Kevin (Finally) Kills Patti
Sitting by the well, horrified by what he’s done, Kevin hears adult Patti call for help from inside the well. It’s a testament to how much sympathy this episode builds for her that not only does he jump to help her, but that I wanted him to. On his way down, he slips and they’re both bloodied, injured, and — once again — soaking wet. Patti almost left her husband, she says. She could have, but she didn’t. She stayed, even though he was terrible to her. She confesses this weakness, then confesses another: She’s scared. Kevin comforts her, then plunges her face into the water, killing her once again.
This time, finally, the world responds. An earthquake buries them both at the bottom of the well. When he claws his way through the rubble, we see he’s actually clawing his way out of the shallow grave where Michael buried him. “Holy shit,” says Michael, who’s been keeping vigil. Holy shit, indeed.
So, did it work? Is Patti gone? Time will tell, but let’s take a moment to appreciate Kevin’s brutal day. He killed Patti three times. He had to kill her while she begged for her life, while she begged him to kill her, and while she confessed that she was afraid to die. He had to kill her as G.R.–leader Patti Levin, as an adorable little girl, and as the whole person who unified both identities. He had to kill her knowing exactly who she was, both good and bad. He had to refuse the chance to kill himself, and in the end, he had to be willing to die to finish the job.
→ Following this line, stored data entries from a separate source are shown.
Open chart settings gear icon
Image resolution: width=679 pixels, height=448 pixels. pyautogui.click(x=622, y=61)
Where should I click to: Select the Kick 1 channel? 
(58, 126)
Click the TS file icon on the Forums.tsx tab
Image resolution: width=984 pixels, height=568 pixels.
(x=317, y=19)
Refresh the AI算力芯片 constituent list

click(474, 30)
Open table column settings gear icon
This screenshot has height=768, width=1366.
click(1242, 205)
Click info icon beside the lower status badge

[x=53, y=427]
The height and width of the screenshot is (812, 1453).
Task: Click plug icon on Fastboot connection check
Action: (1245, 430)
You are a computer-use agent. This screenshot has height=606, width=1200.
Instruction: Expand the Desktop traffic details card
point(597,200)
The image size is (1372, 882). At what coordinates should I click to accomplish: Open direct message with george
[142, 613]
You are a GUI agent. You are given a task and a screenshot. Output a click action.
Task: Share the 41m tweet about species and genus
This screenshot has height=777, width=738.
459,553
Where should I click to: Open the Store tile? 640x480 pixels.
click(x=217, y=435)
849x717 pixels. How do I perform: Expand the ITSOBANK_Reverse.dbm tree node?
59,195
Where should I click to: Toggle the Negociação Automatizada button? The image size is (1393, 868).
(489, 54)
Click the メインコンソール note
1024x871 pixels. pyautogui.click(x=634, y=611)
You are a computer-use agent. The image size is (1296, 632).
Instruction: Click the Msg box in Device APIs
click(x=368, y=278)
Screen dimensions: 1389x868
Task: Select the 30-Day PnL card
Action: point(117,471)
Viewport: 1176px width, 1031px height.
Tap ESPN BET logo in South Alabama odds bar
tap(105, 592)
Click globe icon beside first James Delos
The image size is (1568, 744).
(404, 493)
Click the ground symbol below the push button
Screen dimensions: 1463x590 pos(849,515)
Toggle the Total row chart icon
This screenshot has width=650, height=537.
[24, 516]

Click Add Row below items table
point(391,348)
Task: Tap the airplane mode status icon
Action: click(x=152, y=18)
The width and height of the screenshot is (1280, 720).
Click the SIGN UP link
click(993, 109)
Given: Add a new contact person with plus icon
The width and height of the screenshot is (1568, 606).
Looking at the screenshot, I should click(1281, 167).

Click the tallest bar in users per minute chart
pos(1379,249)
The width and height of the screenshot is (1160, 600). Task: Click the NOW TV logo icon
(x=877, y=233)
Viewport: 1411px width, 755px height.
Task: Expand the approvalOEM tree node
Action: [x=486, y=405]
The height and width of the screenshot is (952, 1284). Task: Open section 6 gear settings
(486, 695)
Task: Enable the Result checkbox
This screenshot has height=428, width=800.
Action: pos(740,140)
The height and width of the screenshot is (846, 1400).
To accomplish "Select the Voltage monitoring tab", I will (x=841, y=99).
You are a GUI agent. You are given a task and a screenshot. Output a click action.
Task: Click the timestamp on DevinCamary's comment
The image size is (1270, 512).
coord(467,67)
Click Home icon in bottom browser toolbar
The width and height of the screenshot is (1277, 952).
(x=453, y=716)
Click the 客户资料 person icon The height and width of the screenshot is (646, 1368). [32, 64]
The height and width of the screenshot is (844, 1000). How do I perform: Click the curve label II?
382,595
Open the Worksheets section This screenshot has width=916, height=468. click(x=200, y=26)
Maybe he really is in the world Candidate Patti talked about, where love and attachment (and sympathy and kindness) are meaningless liabilities. Maybe an opposing force has kept Kevin from killing Patti, and all the horrible things he did in this episode are triumphs of mind over illusion. Maybe he loves Nora so much, he’s willing to go through all of this just to keep her. Maybe this is all an incredibly messed-up dream, a movie that plays within Kevin’s subconscious.
Except that would be a cheat, and generally speaking, The Leftovers doesn’t cheat. Not to mention how Kevin and Patti are both inside that collapsing well at the end of the episode. Every step he takes, she’s right there with him. When he comes back, will she be gone?
One last thing: Erika’s grandmother said that if you bury a bird in the woods and it comes out alive, you get your wish. What happens if you bury a human in those woods, then he comes out alive? What do you get then?
One More Last Thing
Dear Matt: The good news is that it’s a boy! The bad news is that Mary is in the hotel, with all the other dead people.